Holding a heart in cupped hands. Love and health care concept.Did that song on the radio play just for me, right at that moment, for a reason? If I turn around three times on the spot while patting my head and rubbing my stomach will that make one iota of difference?

Fate revealed itself in the few short minutes it took to drive the post box last night. Or did it? You be the judge.

By nature, I’m not superstitious. Being born on the 13th I embrace black cats, limbo under ladders, scoff at broken mirrors, 13, is naturally, my favourite number and I leave umbrellas open inside to dry. Actually I’m not sure on the last one – I think it’s just considered unlucky.

Luck is not something I rely upon or base my life around. That may have to change though.

For the moment I’m sticking with fate and I hope it is kind to me. I’ve done everything in my power and now the lap of the gods is where my little manuscript sits. Yes, editors are god-like figures to me right now. Soon enough though, they may be compared to the devil.

My family and I started a new little ‘tradition’ that will precede every letter that leaves our house to make its way to a publishing house. Each of us sealed that letter with a kiss (I did wipe the boys’ faces first to make sure none of their dinner was evident on the envelope). I dressed for the occasion and grabbed my keys. The song on the radio in the car was turned up loud. One last check of the address as I stood at the post box had me hesitating. Post the damn letter. Someone you know might see you in your track pants and ugg boots. What were you thinking, leaving the house wearing them?

Deed done. Return home and think.

Stop thinking otherwise it’s going to be a long three months.

I threw in a bit of love for good luck. A new tradition/superstition has begun. Fate will play her hand in due course.

I’d love it if you could join in the lunacy. If it’s lucky undies or other nonsensical doings that are crucial to your fate, please share your superstitions with all 13 of us.

Post script-this song had me singing all the way to the drop zone. Sheppard are Australian and they’ll be sure to let me down easy.

 

Image from: here.

Love on a Deadline

When faced with a deadline in life, love or work what is your natural response?

Do you face up to it ready for a fight or do you shy away and go into flight mode?

After self-imposing a deadline on myself recently it has helped me to learn what kind of writer I am.

July 1 has arrived and for all in the southern hemisphere will be over in a couple of short hours. This was my deadline. The manuscript I wrote was supposed to have been placed safely into a depository we, in Australia, call a post box. It hasn’t left the building.

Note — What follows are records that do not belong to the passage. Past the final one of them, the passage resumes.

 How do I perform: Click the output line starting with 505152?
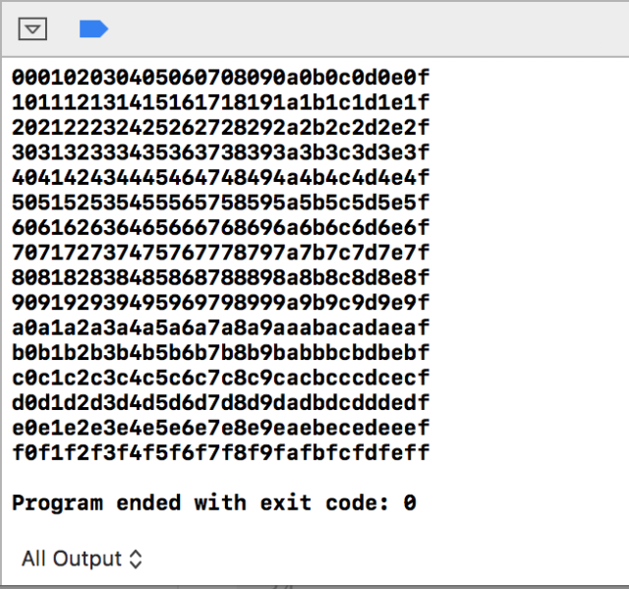(x=220, y=203)
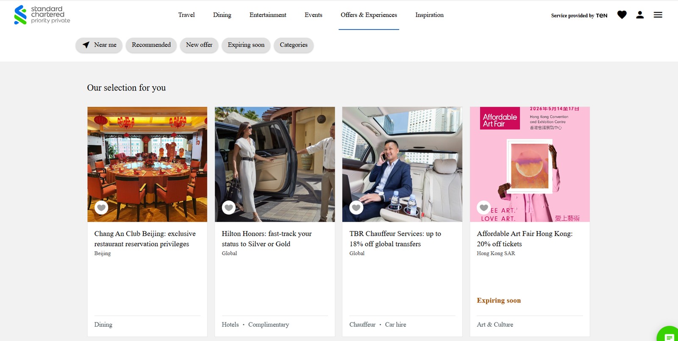
Task: Show Recommended offers
Action: (x=151, y=45)
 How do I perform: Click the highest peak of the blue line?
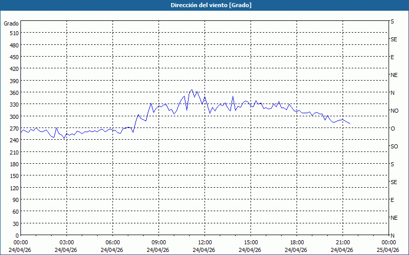[192, 90]
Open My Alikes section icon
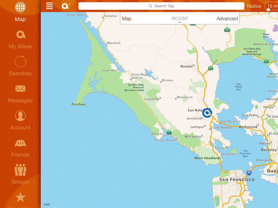 pos(21,35)
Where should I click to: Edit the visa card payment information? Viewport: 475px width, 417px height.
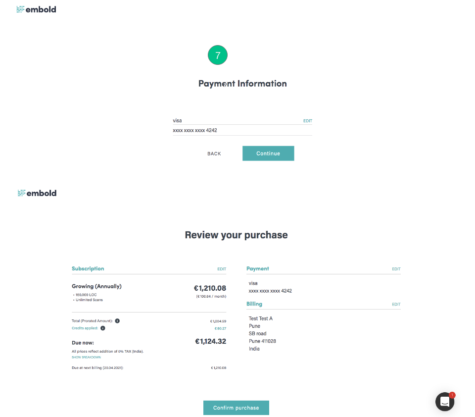[307, 121]
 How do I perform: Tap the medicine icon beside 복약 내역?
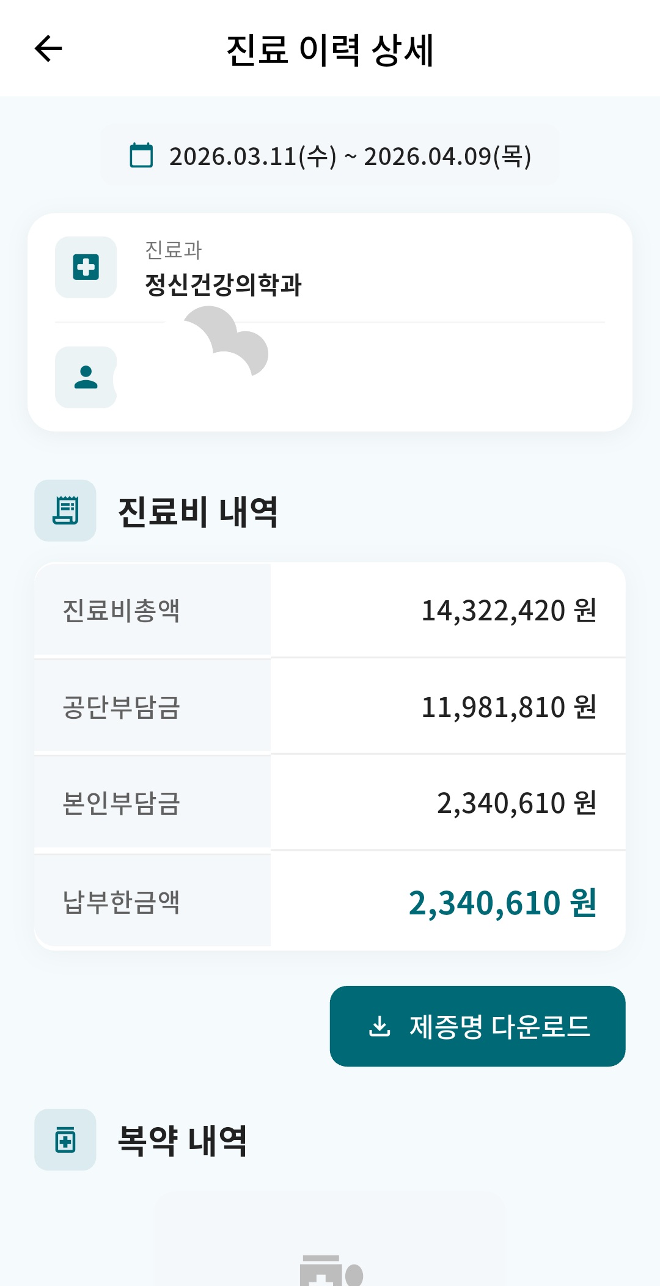65,1140
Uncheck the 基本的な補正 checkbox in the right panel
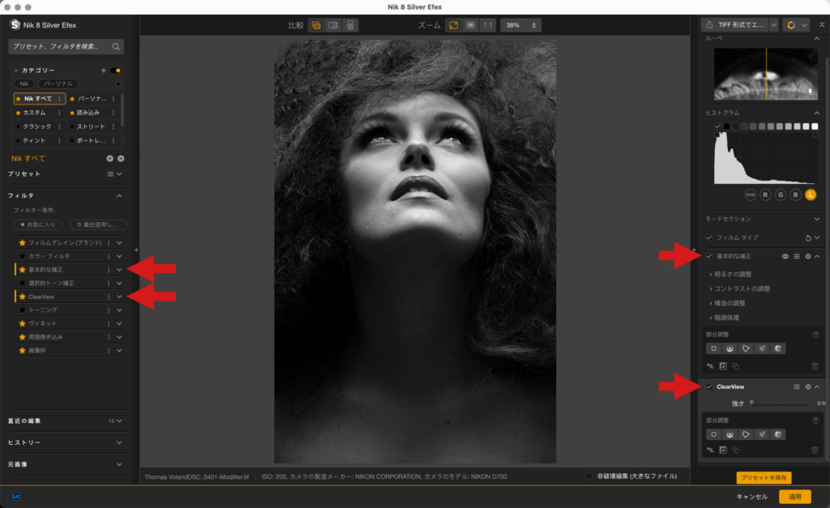The width and height of the screenshot is (830, 508). [x=709, y=256]
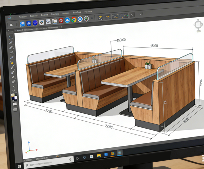Select the yellow tool in left tool palette
Screen dimensions: 204x169
pyautogui.click(x=12, y=62)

I struck a couple of hurdles today. Procrastination and Dissatisfaction.

While I believe I can deal with dissatisfaction to an extent, I cannot deal with procrastination.

There was a part of my story that I had been unhappy with from its conception. Until today I had no ideas that were even adequate.

My deadline it seems had worked its magic and forced me to think. Think hard and solve the issue.

So dissatisfaction has been taken care of but I have that lingering sense that procrastination had me putting off what could have been achieved last week and enabled me to post it TODAY.

My little four page picture book manuscript will leave my hands tomorrow but I am left with that feeling that procrastination will visit again and I need to be more prepared to deal with it. Putting kids and the family, the paid variety of work, blogging and feeding the goldfish first may need to change.

And just as an aside who decided that procrastinate should have the prefix pro? Who supports or is in favour of crastination? I love words and language but really? I am tempted to submit to Oxford that procrastination be changed to anticrastination.

Am I being too hard on myself missing my deadline by one day? Please share any tips you have for power-punching deadlines and assisting with anticrastination.

I need all the help I can get.

 

 

And can someone please make sure the goldfish are fed.

Image from: here.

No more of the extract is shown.